Bosch was a cohort of Posada Carriles, a Cuban pediatrician who became a world renowned terrorist for the CIA. Carriles has taken claim for the recent wave of hotel bombings in Havana, Cuba. Both men were trained together at Fort Benning, Georgia. Bosch was the founder of the "Command of the United Revolutionary Organizations" formed to cooperate with the DINA Chilean secret police and other Latin American repressive organisms in the murder of leftists throughout the region, including the assassination of the Chilean ambassador, Letelier, in Washington, DC.
The US government has repeatedly declined to extradite Bosch to Cuba to stand trial for the bombing of the Cubana airliner in 1976. In my opinion, there can only be two clear reasons for the denial. One, Bosch would prove very embarrassing for the US at a trial in Cuba. Two, his extradition would destroy the close political relationship between the exile Cubans who demanded his release and the Republican Party.
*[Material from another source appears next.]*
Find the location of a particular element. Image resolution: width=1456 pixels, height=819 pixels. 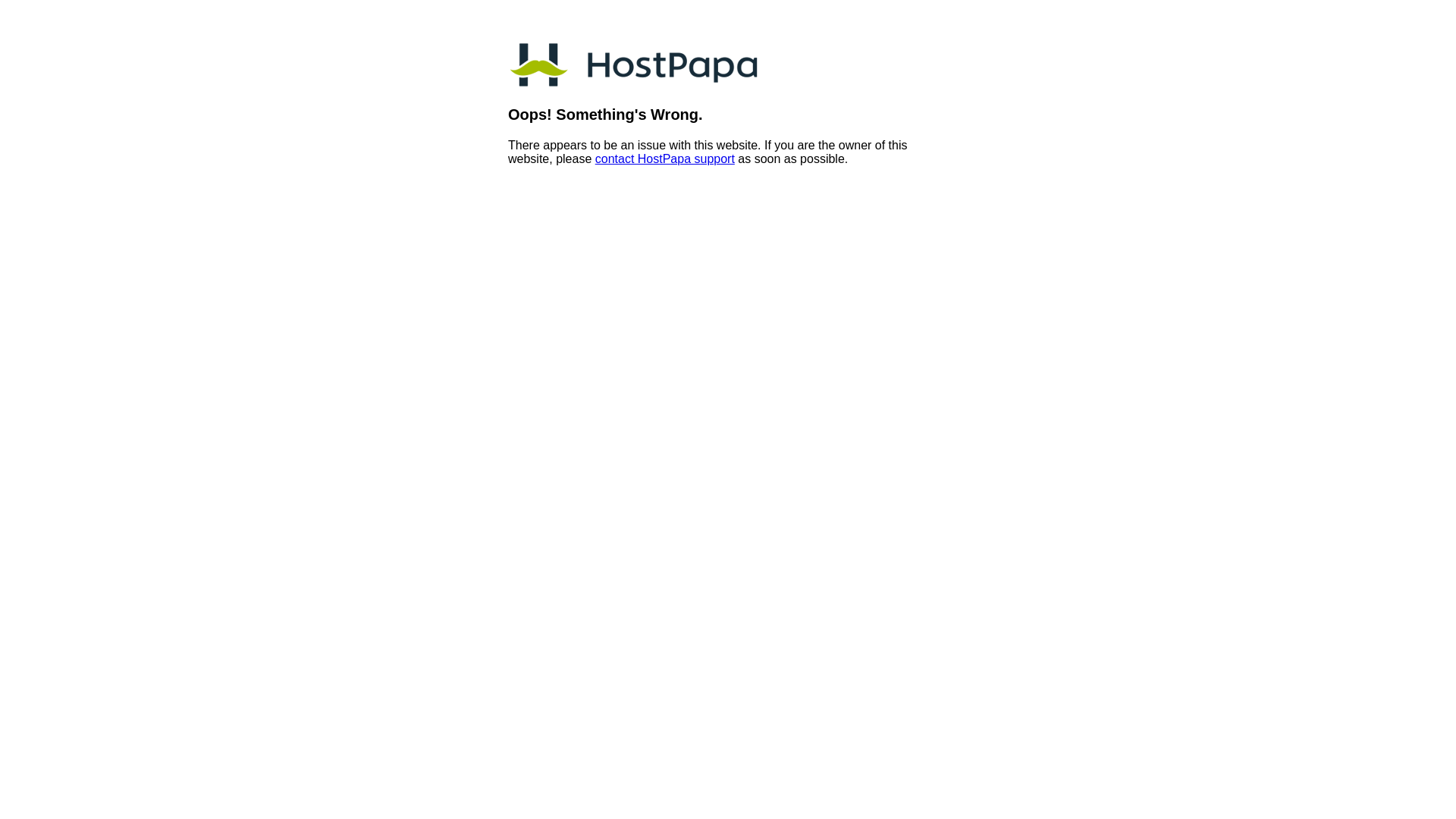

The quarterly magazine Cuba Update, September 1992, page 3, of the Center for Cuban Studies, New York, also carries the complete history of Bosch's participation in the bombing of the Cubana airliner and his subsequent pardon.
According to the New York Time of August 17, 1989, Cuban right-wing congressperson Ros-Lehtinen met with former President Bush to negotiate Bosch's release. The meeting was arranged by her campaign manager, Jeb Bush, who had earlier met with Cuban hunger strikers also demanding the release. Bosch was pardoned on July 18, 1990 and the New York Times was the lonely voice denouncing Bush's pardon on an editorial published July 20, 1990."